U progu nowego wieku twórcy nowych serii trafnie przewidzieli, że współczesny odbiorca nie potrzebuje już tylko telewizji albo tylko kina – chce zespolenia obydwu mediów. Mały ekran gwarantuje więc ciągłość i niemal nieograniczony czas na rozwijanie akcji. Kino natomiast posiada rezerwuar środków formalnych i wzorców artystycznych, które z coraz bardziej spektakularnymi skutkami przedostają się do telewizji. Trudno oprzeć się także wrażeniu, że seriale nowego typu są konstruowane na podobieństwo wielkich powieści: z zapleczem ideowym, ciekawymi postaciami drugiego planu oraz bogatym fundamentem psychologicznym. I przede wszystkim: niezliczoną ilością detali.

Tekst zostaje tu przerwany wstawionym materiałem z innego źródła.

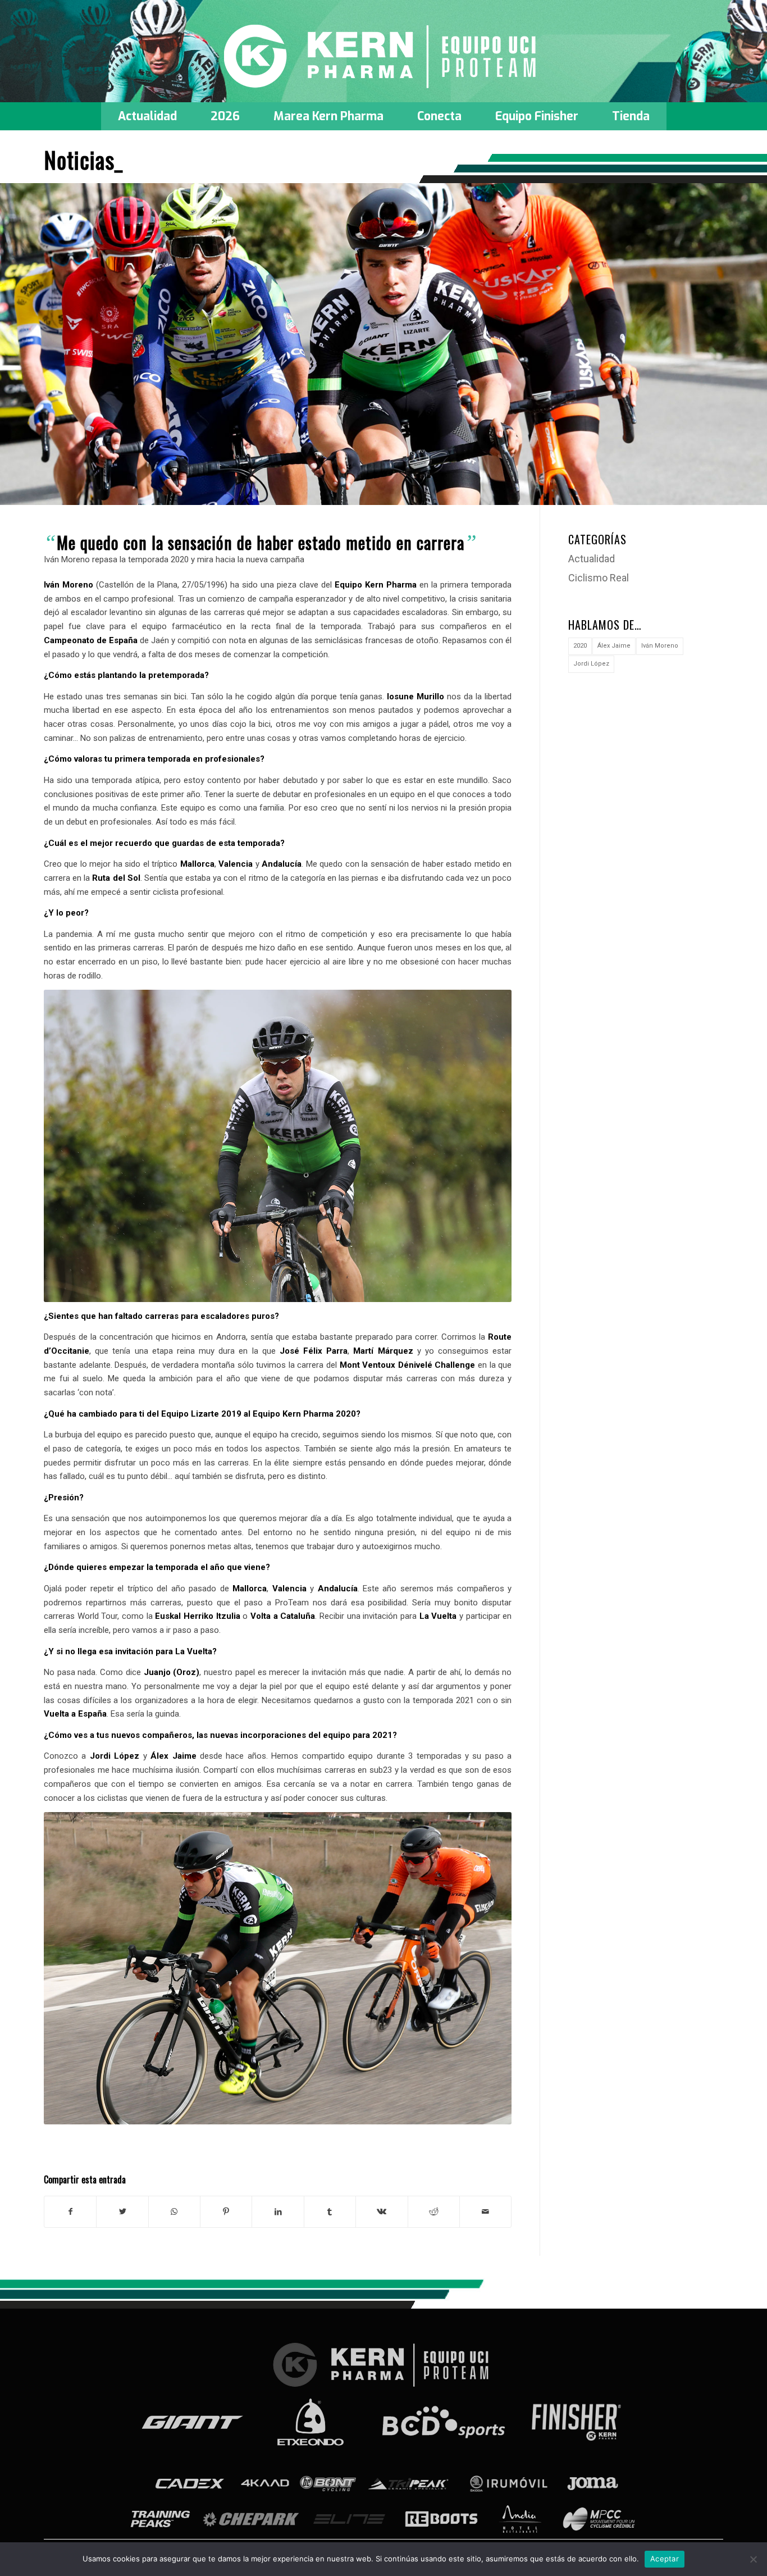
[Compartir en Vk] (381, 2211)
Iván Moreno (659, 645)
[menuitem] (147, 116)
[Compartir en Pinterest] (226, 2211)
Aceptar (664, 2558)
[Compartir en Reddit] (433, 2211)
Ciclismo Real (598, 578)
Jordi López (591, 663)
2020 (580, 645)
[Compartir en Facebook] (70, 2211)
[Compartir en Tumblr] (329, 2211)
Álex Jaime (614, 645)
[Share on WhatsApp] (174, 2211)
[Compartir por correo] (485, 2211)
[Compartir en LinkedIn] (277, 2211)
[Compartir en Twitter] (122, 2211)
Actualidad (591, 559)
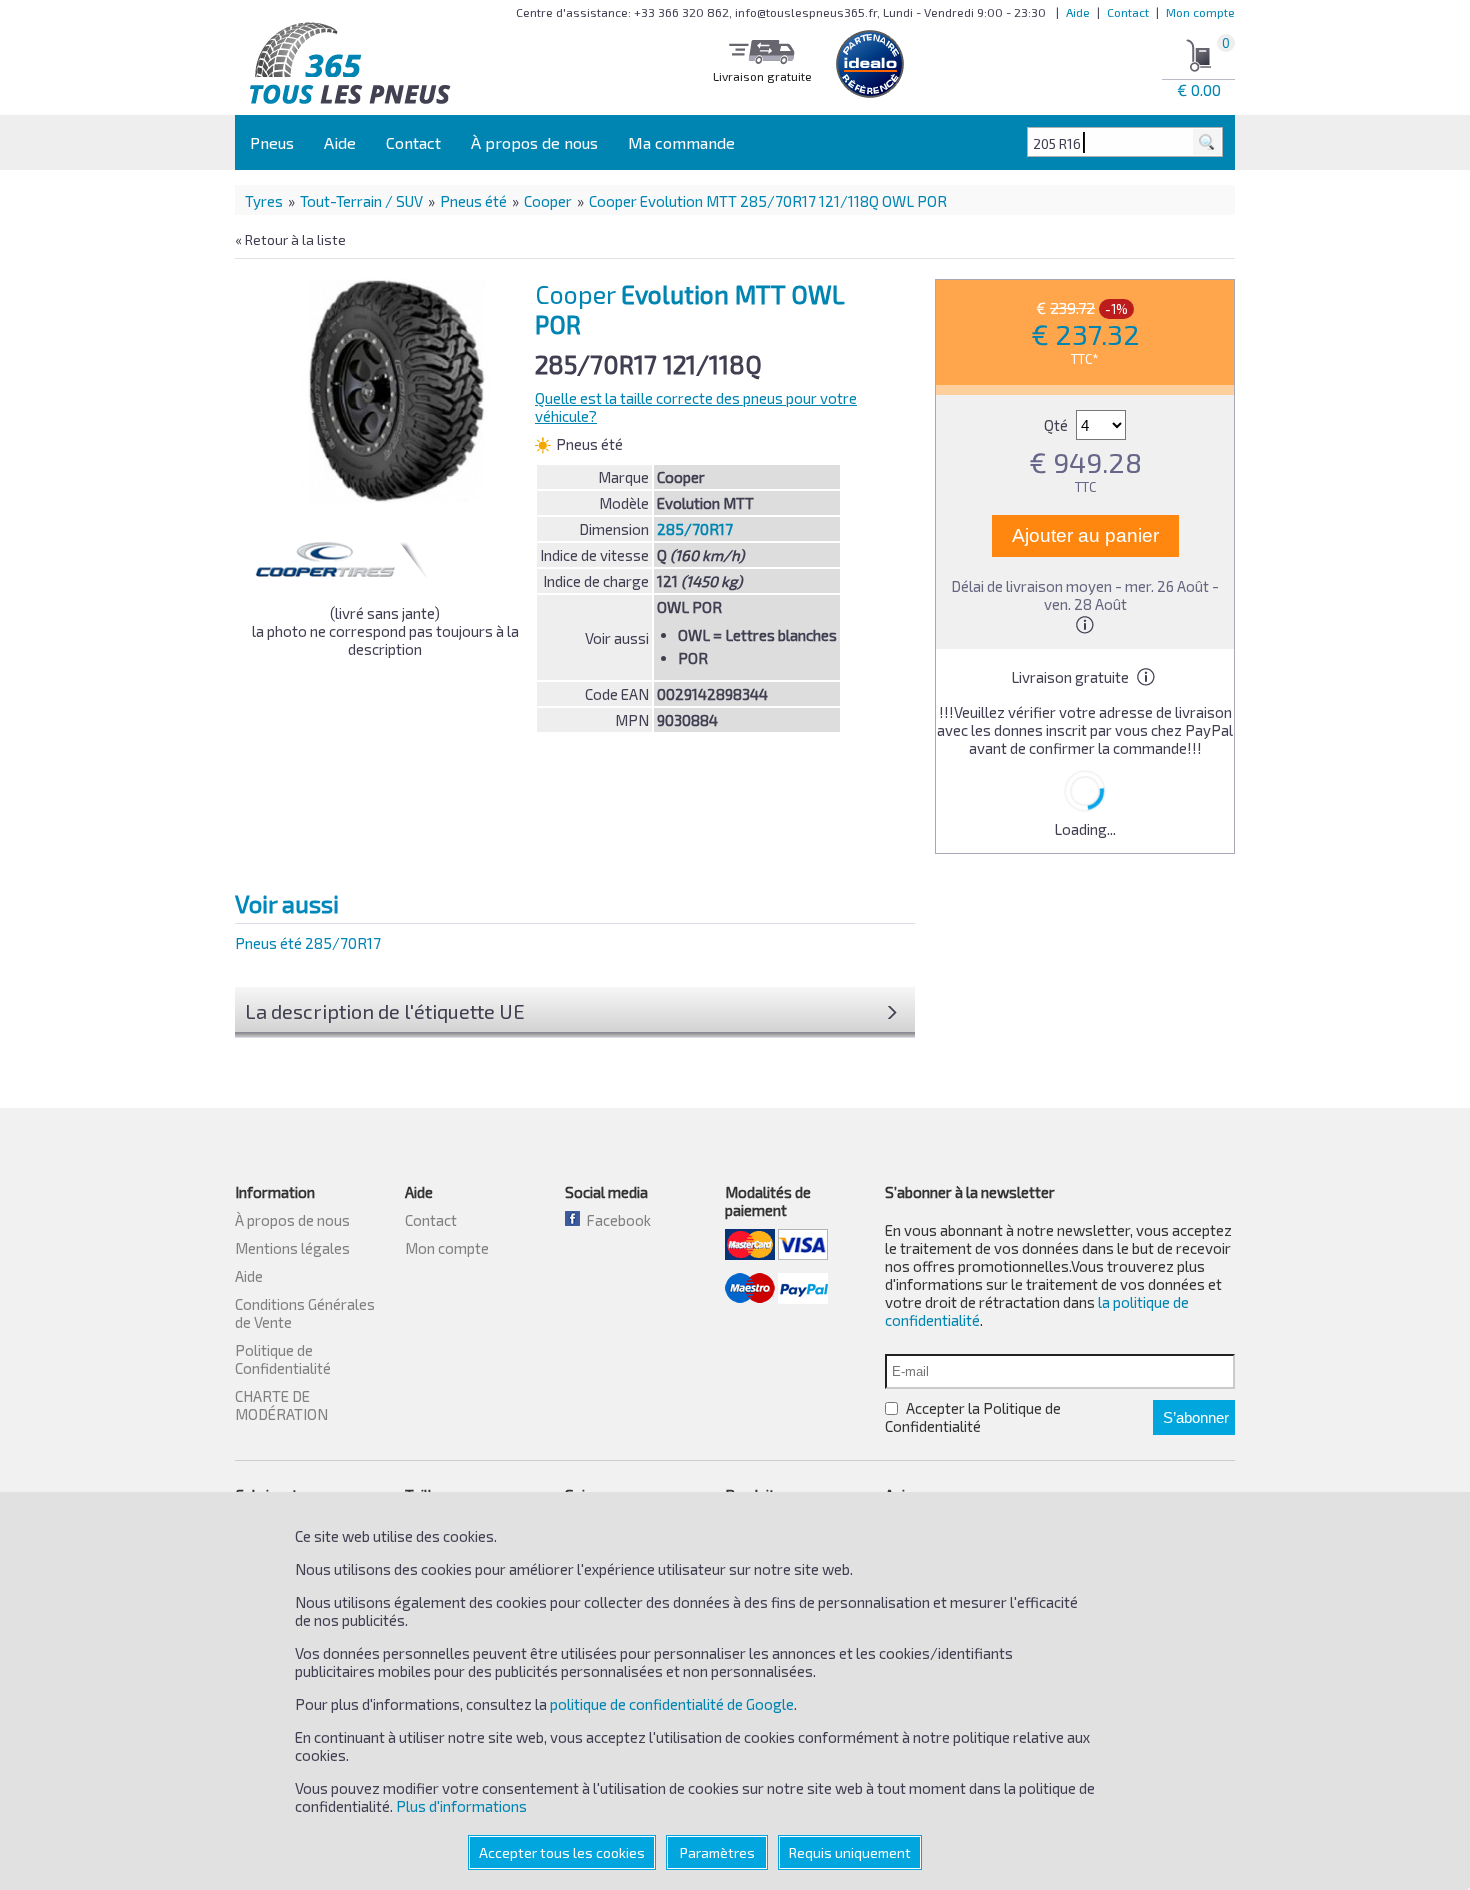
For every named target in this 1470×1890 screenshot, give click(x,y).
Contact (1128, 12)
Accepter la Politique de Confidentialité (973, 1417)
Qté (1057, 425)
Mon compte (1200, 12)
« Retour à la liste (290, 239)
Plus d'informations (461, 1806)
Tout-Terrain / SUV (361, 201)
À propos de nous (534, 142)
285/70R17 (695, 529)
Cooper (548, 201)
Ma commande (681, 142)
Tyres (264, 201)
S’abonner (1196, 1417)
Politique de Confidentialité (283, 1359)
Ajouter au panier (1085, 535)
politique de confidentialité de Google (672, 1704)
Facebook (615, 1220)
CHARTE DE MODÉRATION (281, 1405)
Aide (1078, 12)
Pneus (272, 142)
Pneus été (473, 201)
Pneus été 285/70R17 (308, 943)
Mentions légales (292, 1248)
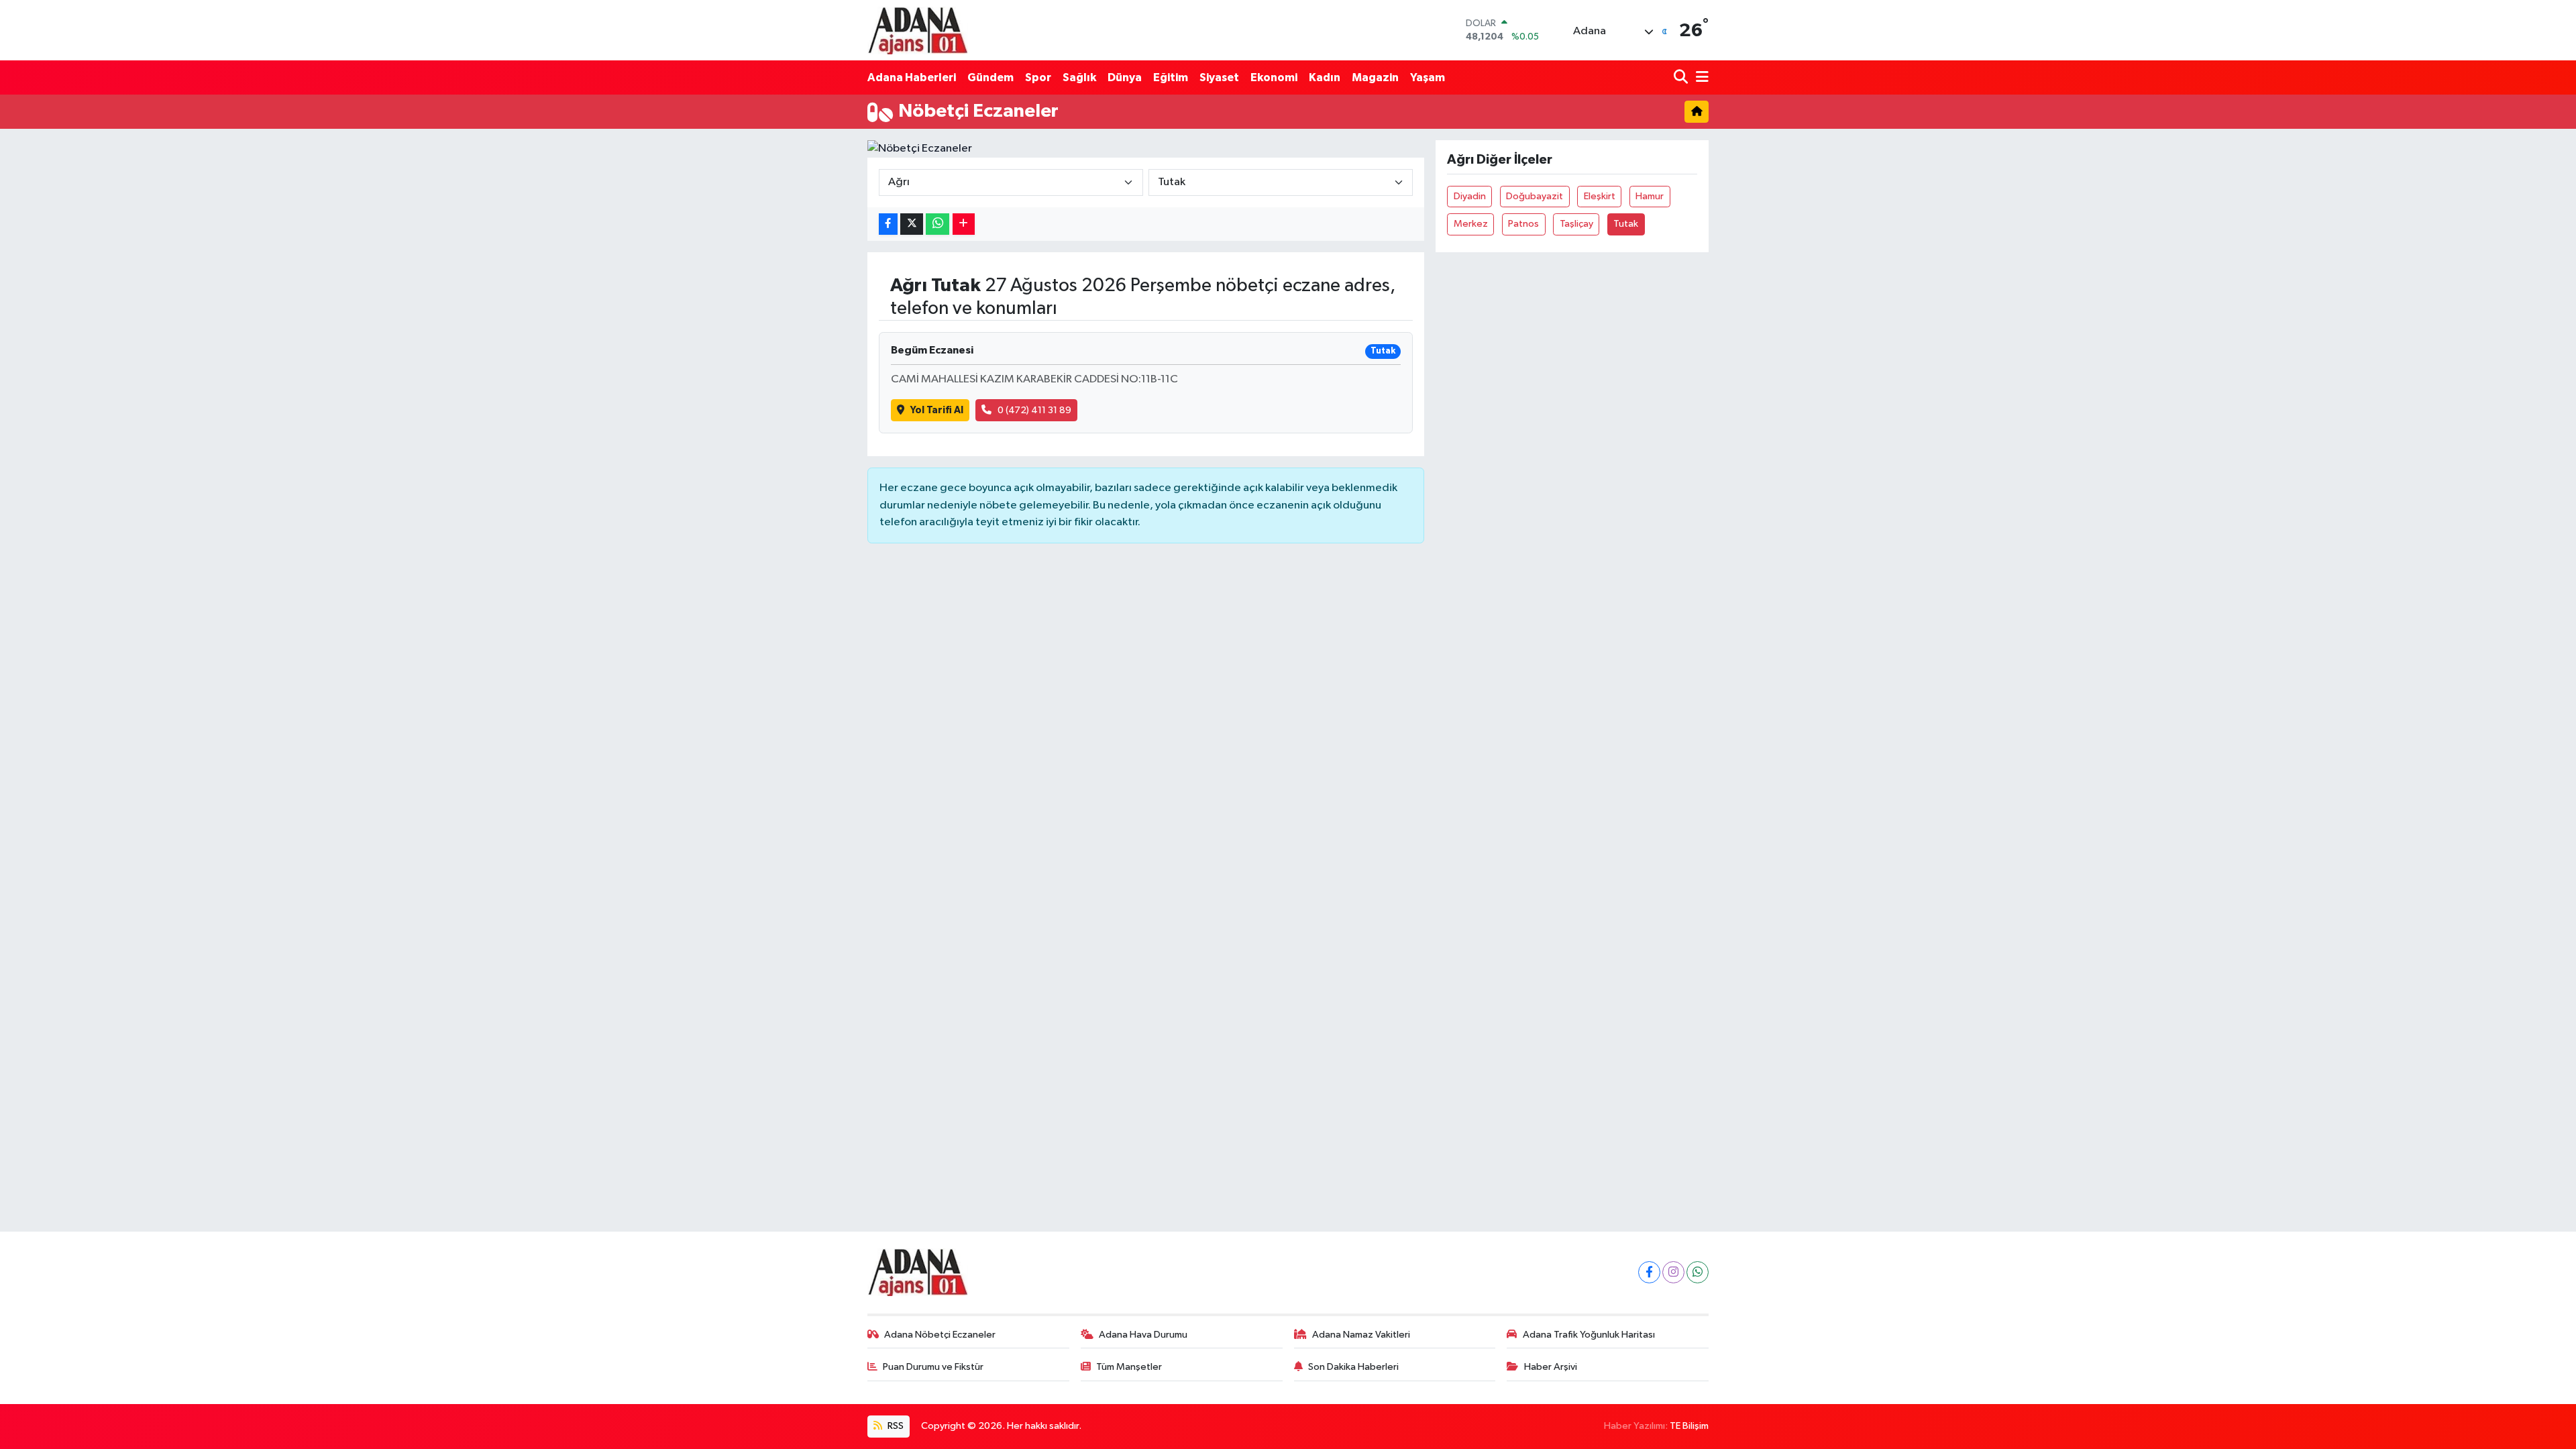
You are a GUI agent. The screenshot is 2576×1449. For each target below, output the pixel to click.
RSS (894, 1426)
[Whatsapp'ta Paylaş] (937, 224)
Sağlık (1079, 77)
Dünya (1125, 77)
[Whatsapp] (1697, 1272)
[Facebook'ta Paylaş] (888, 224)
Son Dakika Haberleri (1353, 1367)
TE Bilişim (1689, 1426)
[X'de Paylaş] (911, 224)
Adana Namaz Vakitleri (1361, 1335)
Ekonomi (1273, 77)
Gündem (990, 77)
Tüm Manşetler (1129, 1367)
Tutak (1625, 224)
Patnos (1523, 224)
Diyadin (1470, 196)
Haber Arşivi (1550, 1367)
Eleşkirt (1599, 196)
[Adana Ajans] (917, 30)
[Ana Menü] (1699, 77)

Mad Men wyrasta na nowego króla szczegółu. Sam tytuł serii jest słownym majstersztykiem, bo wraz z rozwojem akcji odsłania swoje kolejne znaczenie. W sensie literalnym odsyła do określenia, które przylgnęło do pracowników dużych agencji reklamowych, mających w latach 60. główne siedziby na Madison Avenue. Jednym z nich jest Donald Draper – chluba firmy  Sterling&Cooper, kierownik artystyczny zespołu i mózg najważniejszych reklamowych zleceń. Ten dyrygujący światem przedstawionym bohater to piękne, perfekcyjnie posępne, nieskazitelnie genialne uosobienie marzenia każdej kobiety o mężczyźnie idealnym, tym „jak z obrazka” bądź „z żurnala”. Kolejne rozdziały historii powoli jednak burzą to fantomowe wrażenie. Bo „mad” posiada przecież w angielskim wiele definicji – od szaleńczej pasji, przez złość, po agresję i obłąkanie. Wszystkie wymienione określenia w nieoczywisty sposób odnoszą się do głównej postaci. Matthew Weiner, twórca Rodziny Soprano, znów stworzył bowiem w jednej osobie protagonistę i antagonistę; postać intrygującą w swej wieloznaczności, której życiorys, intencje i odczucia pozostają dla widzów tajemnicą.
    
Nie tylko główny bohater to synonim zagadki.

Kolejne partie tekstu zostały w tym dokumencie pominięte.